RE: Barc SP target raised to 210p by Morgan Stanley28 Sep 2023 04:46
Below is excerpt of Morgan Stanley research note. All positive upgrades coming from US card and investment bank. MS projected buyback increases to 1.5B GPB and may hit 2.0B GPB. US credit card profit has pretty large room to grow.
US cards - a matter of scale. We benchmark Barclays' US credit card business with our US Consumer Finance analysts, Betsy Graseck and Jeff Adelson, using local subsidiary accounts. Our conclusion is the company is quietly gaining more scale in this business, which should improve the profitability gap vs. peers (6% ROTE 2023E vs. an average >20% for local specialists). Together with its push in wealth, our upgraded 2024/25E revenue estimates are >8% ahead of consensus in CC&P.
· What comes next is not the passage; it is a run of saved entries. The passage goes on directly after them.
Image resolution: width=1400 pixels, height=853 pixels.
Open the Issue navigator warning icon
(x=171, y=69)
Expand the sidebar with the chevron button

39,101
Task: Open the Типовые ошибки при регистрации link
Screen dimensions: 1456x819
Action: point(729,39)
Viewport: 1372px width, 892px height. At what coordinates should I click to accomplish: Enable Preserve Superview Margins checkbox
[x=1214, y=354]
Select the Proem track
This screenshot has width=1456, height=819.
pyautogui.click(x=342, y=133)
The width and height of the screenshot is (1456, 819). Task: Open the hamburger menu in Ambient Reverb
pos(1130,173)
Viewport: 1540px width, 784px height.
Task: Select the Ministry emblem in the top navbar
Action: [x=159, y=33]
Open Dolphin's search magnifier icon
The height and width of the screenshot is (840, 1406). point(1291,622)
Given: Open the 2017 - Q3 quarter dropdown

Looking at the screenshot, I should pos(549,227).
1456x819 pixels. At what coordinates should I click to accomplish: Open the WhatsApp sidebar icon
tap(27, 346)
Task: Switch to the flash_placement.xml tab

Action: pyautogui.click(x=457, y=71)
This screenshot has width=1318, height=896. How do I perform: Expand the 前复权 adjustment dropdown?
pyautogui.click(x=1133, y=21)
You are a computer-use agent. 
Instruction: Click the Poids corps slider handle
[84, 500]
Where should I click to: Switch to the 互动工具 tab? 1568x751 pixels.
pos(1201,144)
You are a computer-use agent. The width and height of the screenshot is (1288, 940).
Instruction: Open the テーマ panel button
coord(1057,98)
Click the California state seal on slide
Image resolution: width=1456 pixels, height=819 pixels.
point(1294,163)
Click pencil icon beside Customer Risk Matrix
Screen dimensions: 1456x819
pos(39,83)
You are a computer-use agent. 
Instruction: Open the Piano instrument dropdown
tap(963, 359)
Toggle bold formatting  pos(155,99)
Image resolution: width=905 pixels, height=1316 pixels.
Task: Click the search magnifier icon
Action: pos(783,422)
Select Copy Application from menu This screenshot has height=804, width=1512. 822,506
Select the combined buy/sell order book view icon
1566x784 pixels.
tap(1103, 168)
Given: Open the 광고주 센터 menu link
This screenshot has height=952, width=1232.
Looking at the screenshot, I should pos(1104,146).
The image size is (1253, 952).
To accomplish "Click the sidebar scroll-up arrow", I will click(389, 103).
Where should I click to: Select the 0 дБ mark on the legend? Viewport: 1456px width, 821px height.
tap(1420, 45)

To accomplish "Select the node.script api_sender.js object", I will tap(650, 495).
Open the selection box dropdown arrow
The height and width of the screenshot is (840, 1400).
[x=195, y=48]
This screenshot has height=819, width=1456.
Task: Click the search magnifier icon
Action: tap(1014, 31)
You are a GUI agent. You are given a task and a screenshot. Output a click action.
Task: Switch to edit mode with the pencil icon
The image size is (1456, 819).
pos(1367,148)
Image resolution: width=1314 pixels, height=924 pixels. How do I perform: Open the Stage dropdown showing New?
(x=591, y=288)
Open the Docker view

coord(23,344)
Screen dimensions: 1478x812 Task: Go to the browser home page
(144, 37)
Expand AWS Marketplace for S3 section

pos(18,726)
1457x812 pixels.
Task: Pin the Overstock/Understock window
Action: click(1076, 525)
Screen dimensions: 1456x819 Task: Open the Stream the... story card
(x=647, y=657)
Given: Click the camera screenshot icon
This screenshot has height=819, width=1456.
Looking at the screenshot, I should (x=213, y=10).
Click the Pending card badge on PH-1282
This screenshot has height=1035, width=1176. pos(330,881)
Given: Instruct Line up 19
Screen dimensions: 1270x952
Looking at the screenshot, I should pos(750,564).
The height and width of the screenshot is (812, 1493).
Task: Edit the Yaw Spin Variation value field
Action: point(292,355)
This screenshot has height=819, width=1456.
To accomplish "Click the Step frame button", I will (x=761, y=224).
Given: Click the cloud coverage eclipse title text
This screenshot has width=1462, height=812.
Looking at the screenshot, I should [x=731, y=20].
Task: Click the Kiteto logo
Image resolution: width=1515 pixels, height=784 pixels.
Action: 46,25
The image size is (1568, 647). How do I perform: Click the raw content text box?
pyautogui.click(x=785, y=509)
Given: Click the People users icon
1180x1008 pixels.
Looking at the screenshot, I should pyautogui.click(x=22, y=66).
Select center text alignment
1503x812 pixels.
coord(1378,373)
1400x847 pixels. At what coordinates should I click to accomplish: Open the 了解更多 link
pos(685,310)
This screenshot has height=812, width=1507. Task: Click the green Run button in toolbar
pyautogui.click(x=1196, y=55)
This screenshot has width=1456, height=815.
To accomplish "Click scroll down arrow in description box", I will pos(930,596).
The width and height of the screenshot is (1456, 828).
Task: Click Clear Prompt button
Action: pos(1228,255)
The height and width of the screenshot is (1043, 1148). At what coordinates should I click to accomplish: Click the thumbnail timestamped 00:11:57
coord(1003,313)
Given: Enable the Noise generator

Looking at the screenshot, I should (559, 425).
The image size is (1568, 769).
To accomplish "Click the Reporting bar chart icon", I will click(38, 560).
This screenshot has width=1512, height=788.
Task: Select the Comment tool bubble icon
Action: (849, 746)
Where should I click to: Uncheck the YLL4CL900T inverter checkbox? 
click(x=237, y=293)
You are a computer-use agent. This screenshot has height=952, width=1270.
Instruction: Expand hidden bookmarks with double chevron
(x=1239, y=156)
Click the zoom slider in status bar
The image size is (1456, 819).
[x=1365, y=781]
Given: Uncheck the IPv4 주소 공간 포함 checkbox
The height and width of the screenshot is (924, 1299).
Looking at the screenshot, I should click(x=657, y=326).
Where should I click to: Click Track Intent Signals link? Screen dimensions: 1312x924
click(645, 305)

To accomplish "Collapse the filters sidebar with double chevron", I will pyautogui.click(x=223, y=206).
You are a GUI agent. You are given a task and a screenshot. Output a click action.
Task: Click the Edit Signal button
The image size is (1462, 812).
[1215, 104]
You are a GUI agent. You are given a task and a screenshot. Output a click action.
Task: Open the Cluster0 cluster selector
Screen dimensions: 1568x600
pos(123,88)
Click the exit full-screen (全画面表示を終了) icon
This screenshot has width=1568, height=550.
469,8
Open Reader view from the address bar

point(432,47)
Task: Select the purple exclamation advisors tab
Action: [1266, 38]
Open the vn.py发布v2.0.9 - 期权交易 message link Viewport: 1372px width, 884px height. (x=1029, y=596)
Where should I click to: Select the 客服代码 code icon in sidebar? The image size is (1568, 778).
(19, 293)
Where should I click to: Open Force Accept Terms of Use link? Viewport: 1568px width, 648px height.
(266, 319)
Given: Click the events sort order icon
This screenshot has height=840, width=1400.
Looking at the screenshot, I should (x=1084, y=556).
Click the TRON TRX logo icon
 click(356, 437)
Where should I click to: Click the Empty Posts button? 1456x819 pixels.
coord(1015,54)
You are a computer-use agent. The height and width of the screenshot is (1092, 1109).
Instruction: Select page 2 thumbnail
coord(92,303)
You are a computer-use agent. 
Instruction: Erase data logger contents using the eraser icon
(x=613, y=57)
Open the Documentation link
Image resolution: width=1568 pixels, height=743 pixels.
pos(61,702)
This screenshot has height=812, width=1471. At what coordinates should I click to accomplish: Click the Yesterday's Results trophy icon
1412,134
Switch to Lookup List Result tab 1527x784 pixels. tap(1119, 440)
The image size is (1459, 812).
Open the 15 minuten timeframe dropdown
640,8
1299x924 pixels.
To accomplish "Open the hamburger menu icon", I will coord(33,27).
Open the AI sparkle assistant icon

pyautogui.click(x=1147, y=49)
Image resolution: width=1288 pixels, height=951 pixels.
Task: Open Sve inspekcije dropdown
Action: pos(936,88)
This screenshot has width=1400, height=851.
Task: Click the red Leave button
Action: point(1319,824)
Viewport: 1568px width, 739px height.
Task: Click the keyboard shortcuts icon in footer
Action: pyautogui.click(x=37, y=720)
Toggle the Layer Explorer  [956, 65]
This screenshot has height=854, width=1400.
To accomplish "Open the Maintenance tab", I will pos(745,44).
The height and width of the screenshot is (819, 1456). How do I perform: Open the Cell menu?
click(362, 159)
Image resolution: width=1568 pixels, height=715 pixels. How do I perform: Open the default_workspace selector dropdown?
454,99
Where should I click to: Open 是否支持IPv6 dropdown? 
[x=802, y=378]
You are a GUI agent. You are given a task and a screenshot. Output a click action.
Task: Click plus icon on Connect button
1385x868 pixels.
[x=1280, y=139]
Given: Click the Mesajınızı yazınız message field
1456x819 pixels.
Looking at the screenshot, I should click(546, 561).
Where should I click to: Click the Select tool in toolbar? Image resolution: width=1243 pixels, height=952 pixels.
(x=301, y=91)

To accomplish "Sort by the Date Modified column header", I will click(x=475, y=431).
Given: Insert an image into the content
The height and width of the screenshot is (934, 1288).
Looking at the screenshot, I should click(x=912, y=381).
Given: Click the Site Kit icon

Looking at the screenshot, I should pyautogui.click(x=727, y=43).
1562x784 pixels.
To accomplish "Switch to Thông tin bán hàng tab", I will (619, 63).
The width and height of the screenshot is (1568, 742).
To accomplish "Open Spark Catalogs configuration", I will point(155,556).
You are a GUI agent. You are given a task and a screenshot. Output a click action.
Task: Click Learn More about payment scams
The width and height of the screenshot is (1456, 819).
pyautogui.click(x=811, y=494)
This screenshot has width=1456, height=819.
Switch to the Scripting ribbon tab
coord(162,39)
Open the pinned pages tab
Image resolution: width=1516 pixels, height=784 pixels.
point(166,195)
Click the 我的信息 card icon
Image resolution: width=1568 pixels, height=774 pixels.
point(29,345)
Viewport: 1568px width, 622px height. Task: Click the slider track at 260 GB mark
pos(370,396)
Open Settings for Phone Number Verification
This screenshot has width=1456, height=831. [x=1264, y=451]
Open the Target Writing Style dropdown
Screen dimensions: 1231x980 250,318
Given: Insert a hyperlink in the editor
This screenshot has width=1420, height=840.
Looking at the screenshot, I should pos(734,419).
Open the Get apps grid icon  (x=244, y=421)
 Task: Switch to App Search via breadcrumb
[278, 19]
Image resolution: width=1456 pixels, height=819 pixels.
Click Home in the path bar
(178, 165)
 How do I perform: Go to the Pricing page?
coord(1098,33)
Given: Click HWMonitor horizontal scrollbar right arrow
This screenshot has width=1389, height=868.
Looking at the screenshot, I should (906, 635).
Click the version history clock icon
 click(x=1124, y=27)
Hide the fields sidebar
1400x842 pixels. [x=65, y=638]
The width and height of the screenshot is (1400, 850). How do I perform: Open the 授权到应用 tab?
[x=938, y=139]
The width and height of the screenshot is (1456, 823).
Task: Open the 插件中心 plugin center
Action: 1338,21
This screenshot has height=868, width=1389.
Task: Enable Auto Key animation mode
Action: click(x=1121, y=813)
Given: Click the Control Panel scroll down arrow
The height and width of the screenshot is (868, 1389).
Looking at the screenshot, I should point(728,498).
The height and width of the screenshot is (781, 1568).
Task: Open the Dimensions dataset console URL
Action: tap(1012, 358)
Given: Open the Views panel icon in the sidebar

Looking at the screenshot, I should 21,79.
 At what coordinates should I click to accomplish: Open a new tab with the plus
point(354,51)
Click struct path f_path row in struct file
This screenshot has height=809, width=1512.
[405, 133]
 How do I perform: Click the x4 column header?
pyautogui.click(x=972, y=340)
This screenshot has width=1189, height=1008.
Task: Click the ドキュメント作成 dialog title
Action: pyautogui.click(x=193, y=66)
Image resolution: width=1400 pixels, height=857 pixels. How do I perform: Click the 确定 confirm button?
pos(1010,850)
Stabilizing rates improve M&A pipeline. Peak rates sentiment has improved the deal pipeline, and Dealogic data shows activity is starting to come through, in particular in ECM. On the back of this, we raise our revenue estimates 3-4% in CIB and now expect revenue growth in 2024/25E. This compares to our more cautious view on UK margins, where we are below consensus. We see downside risk to margins across the UK, including BUK/Natwest/Lloyds/VM.
Capital efficiency to increase payout. We estimate the hung leverage finance deals added £10-15bn of RWAs in the IB in 2022 and are largely still on balance sheet. A gradual unwind of these deals, together with announced/potential disposals, could pre-fund expected Basel 4 impacts and allow increased payouts, on our calculations. We raise our share buybacks to £1.5bn per year (12% total yield) from £1bn before, and see upside to £2bn per year if the deals are completed (14.5% per year).
Upgrading to Overweight. We acknowledge both the IB and US cards are low-multiple businesses, but, on 0.5x TBV for a 10% ROTE 23/24e, we believe earnings upgrades will drive the stock. Its discount to UK peers is also explained by the lower yield, which we expect to be addressed as RWA growth surprises positively.